-- Opening Marker --

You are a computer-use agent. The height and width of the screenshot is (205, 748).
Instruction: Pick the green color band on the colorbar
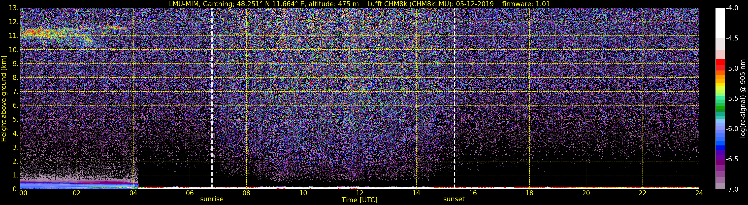[720, 109]
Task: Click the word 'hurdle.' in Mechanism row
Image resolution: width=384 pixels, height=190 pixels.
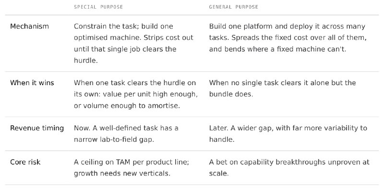Action: pyautogui.click(x=86, y=61)
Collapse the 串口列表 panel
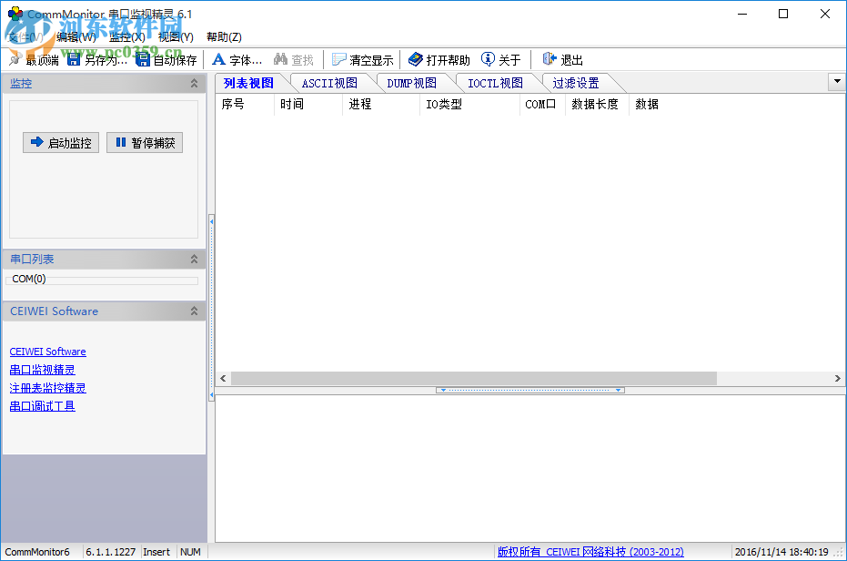The image size is (847, 561). pos(194,259)
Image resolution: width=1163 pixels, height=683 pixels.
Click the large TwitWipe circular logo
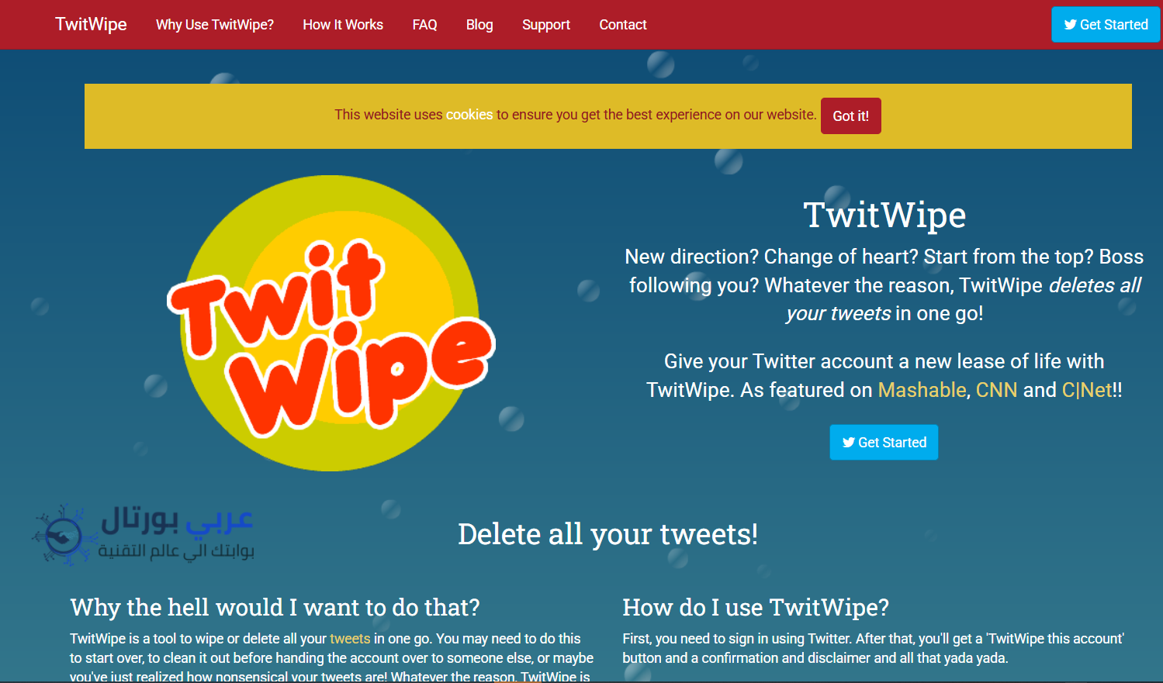coord(331,323)
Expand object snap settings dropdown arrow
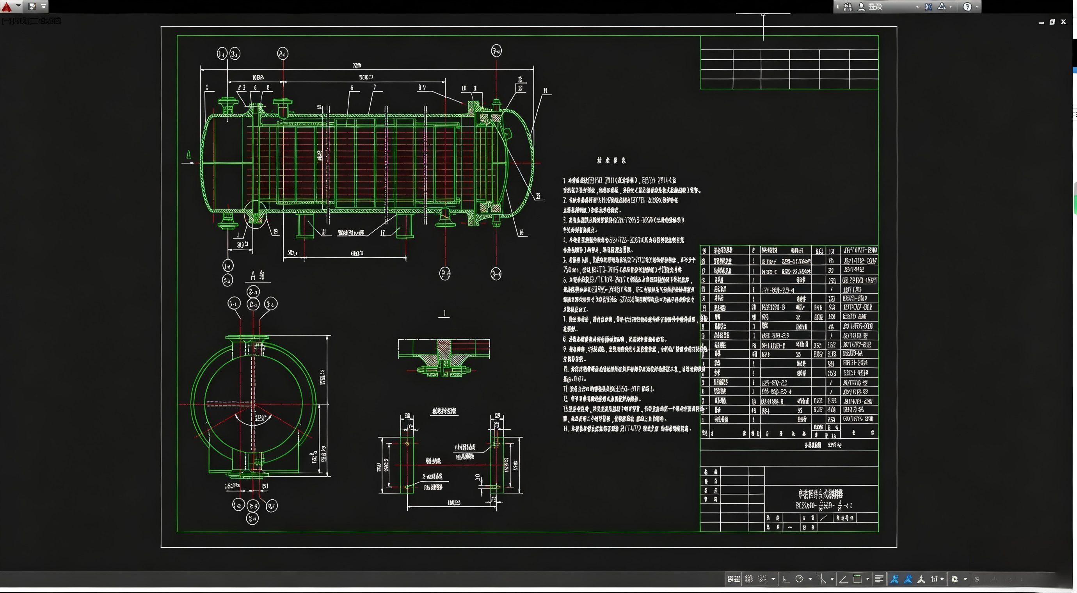 pos(868,579)
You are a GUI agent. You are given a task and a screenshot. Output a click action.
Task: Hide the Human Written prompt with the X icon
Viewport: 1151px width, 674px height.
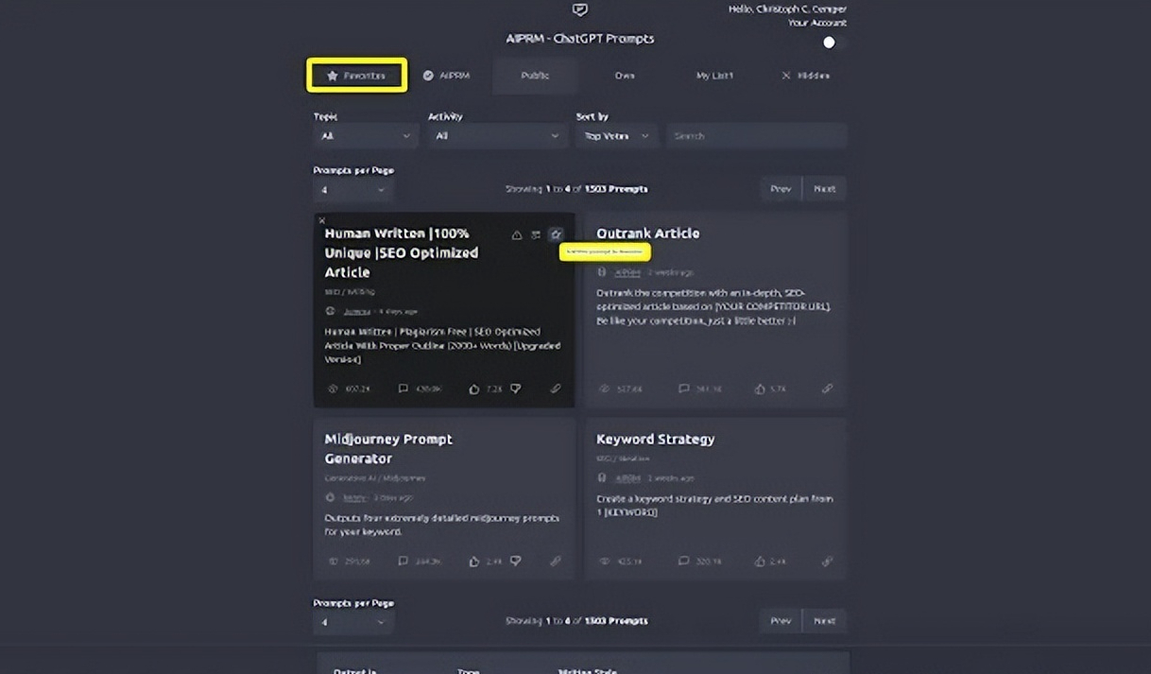(x=321, y=220)
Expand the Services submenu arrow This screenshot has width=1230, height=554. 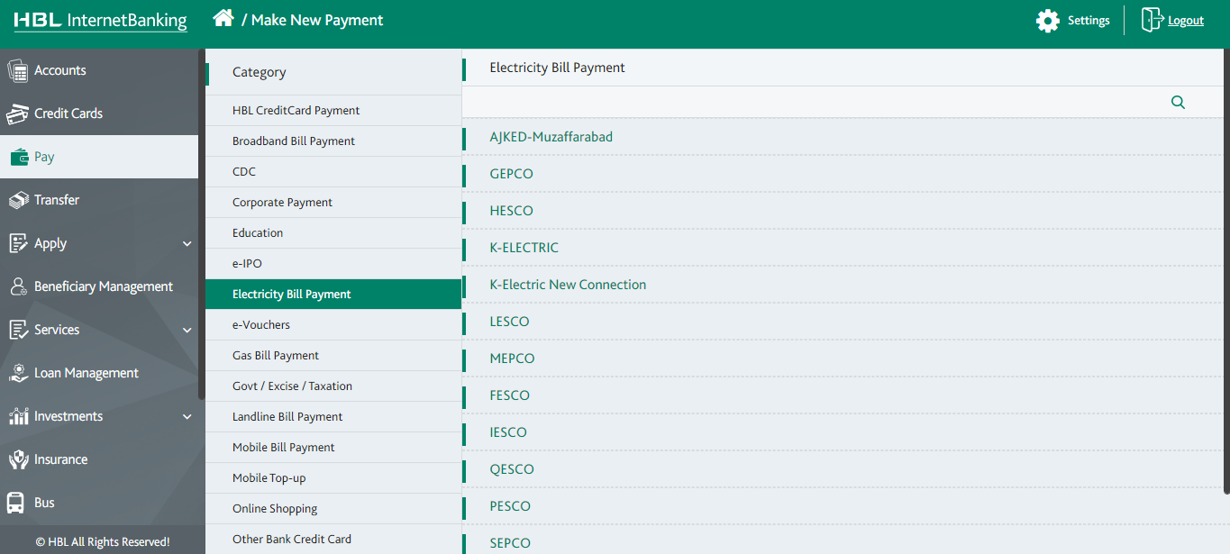[x=187, y=330]
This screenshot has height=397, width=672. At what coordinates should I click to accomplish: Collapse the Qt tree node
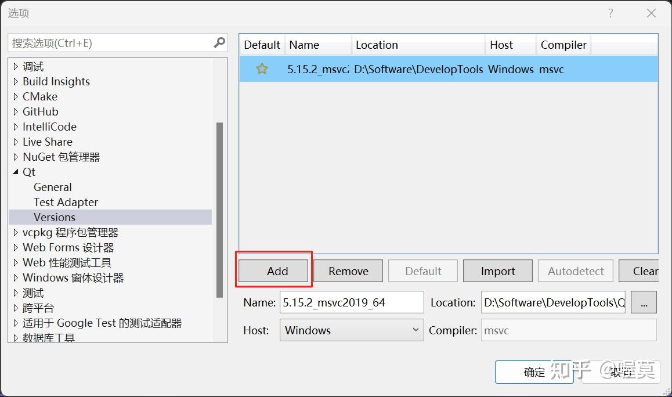point(17,172)
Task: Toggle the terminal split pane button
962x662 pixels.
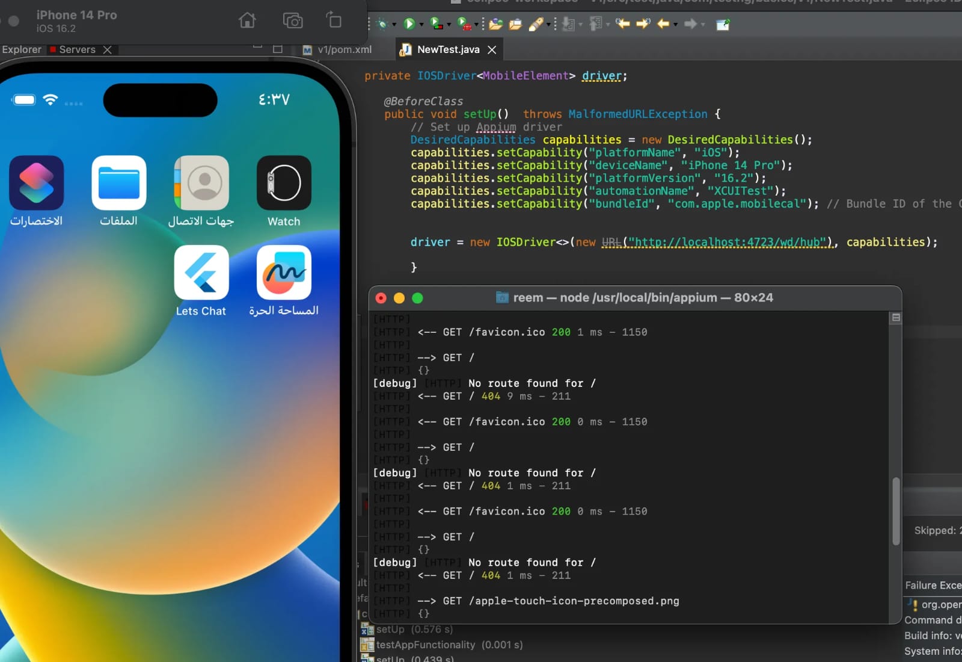Action: tap(896, 318)
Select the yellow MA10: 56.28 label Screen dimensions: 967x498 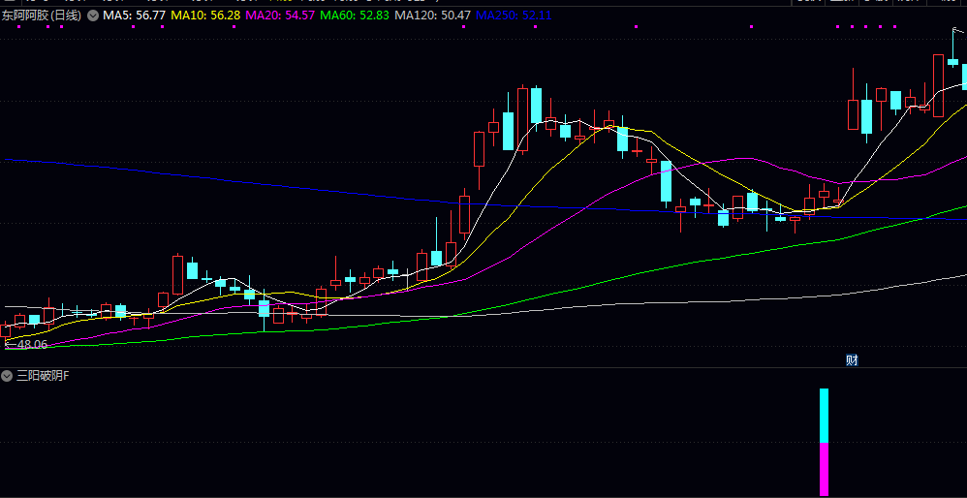205,16
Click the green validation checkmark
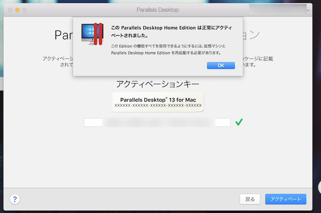 pos(239,122)
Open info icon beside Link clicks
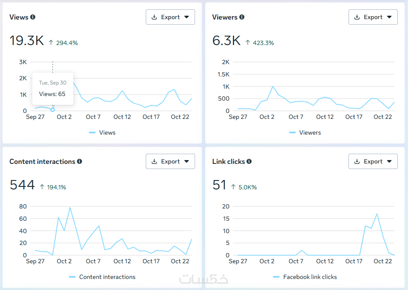 coord(249,161)
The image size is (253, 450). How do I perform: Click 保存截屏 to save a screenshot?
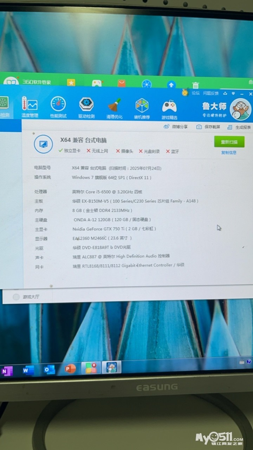tap(208, 127)
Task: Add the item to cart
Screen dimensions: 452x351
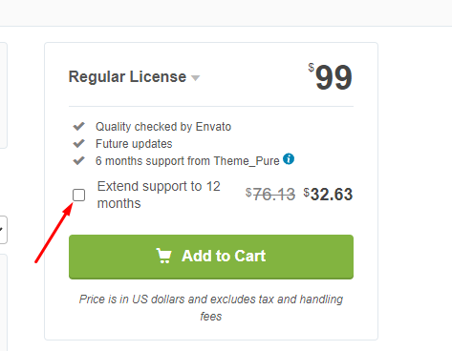Action: coord(211,257)
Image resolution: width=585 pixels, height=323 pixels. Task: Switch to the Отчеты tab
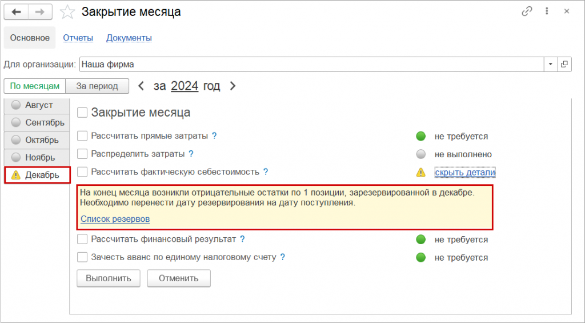[x=78, y=38]
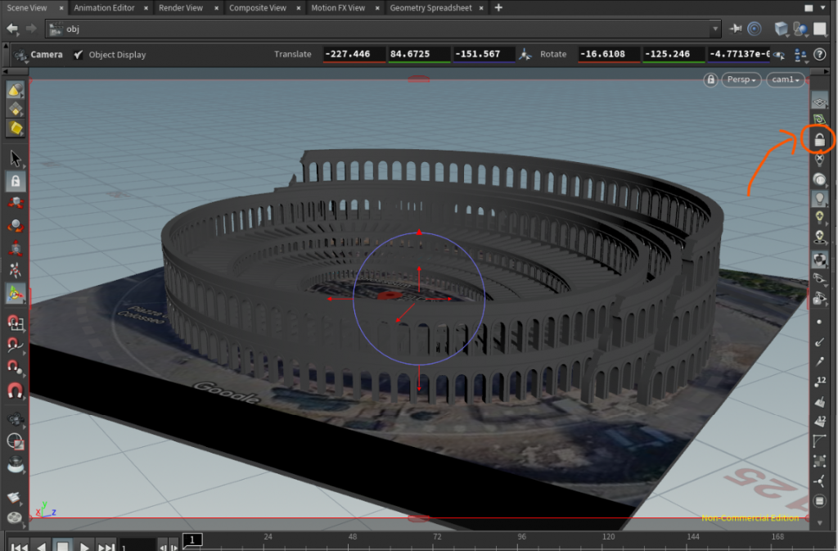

-- Closing Marker --

◆ **Exercise directions**: Some lines in the material contain "agent". Show all of them.

◆ **Solution for this problem**:
You are a computer-use agent. The height and width of the screenshot is (205, 748).
You are a GUI agent. You are given a task and a screenshot. Output a click action.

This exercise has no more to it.